В качестве мужа и зятя Павлуша выглядел приобретением и правда весьма сомнительным: типичный неудачник, шлимазл из богом забытого местечка, не знающий ни дела, ни ремесла, даром что родственник ученого раввина, а как был дурак, так дураком и остался. Это же надо ухитриться: прошел всю войну до Берлина без единого ранения, а десятого мая, когда солдаты палили от радости в воздух, нечаянно отстрелил себе левую пятку, пытаясь достать табельный пистолет из кобуры. Два дня назад его поставили бы к стенке за самострел, а теперь попросту комиссовали из армии, и Павлуша вернулся домой полным инвалидом, но не войны – на момент рокового выстрела война-то уже кончилась, – доживать свои дня на мизерную пенсию.
– Гитлера нет, а Павлуша остался, – так старая Ида подвела итоги Второй мировой войны.

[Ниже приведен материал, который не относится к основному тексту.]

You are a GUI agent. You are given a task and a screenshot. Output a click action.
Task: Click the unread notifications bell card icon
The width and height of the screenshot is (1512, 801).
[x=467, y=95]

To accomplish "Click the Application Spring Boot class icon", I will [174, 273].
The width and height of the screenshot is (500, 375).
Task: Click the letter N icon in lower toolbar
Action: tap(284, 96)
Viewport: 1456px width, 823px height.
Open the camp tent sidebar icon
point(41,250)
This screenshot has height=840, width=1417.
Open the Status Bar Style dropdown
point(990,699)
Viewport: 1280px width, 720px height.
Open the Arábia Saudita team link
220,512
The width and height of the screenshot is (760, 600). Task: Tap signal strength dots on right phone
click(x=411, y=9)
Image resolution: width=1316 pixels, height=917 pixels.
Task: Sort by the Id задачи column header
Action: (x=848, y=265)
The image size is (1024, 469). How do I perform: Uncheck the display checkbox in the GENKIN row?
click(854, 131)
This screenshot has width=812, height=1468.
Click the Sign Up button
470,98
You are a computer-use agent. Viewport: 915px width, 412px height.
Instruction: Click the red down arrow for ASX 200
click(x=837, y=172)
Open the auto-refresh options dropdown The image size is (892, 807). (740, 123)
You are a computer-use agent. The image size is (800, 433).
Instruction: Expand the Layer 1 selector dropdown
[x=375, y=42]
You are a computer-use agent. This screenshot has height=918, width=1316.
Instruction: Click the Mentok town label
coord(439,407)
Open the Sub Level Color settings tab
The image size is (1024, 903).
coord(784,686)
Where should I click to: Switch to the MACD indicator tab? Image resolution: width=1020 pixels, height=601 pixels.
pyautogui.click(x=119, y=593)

Родственники надеялись пристроить бестолкового Павлушу к какому-нибудь, пускай и мелкому, делу и для начала отправили его торговать газетами с лотка. Однако Павлуша возлагаемых на него надежд не оправдал: в первый же день его обокрали, обсчитали и обвинили в недостаче и выгнали вон. Место разоренного лотка заняла бочка с прокисшим квасом, а Павлушу решено было не выпускать из дома ни под каким видом, даже за солью в гастроном.
Отныне Павлуша целыми днями сидел на кухне и мыл посуду – это было единственное, что он оставался способным делать без ущерба для окружающих. Ранним утром Павлуша выходил на кухню, усаживался на табурет и начинал строгать стиральное мыло на овощной терке. Потом он укладывал липкие стружки в эмалированный таз, заливая их горячей водой из чайника, наводил мыльную пену и принимался счищать жир с тарелок, блюдец, кастрюль и сковородок. Павлуша мыл посуду всем родственникам, обитавшим в квартире, но их было так много, что он едва успевал вытереть насухо последнюю чайную ложку, оставшуюся после завтрака, как родственники уже заканчивали обедать, и Павлуша вновь принимался строгать стиральное мыло.
Просиживая с утра до вечера на кухне, Павлуша мог бы быть вполне счастлив, если бы не Ида, осыпавшая зятя упреками, жалобами и ветхозаветными проклятиями. Но в ответ на еврейские причитания он начинал петь русские народные песни. Музыкального слуха у Павлуши не было, голоса тоже, он не пел, а кричал, аккомпанируя себе на железной терке:
Из-за острова на стрежень…
Ида хваталась за сердце и призывала родню в свидетели.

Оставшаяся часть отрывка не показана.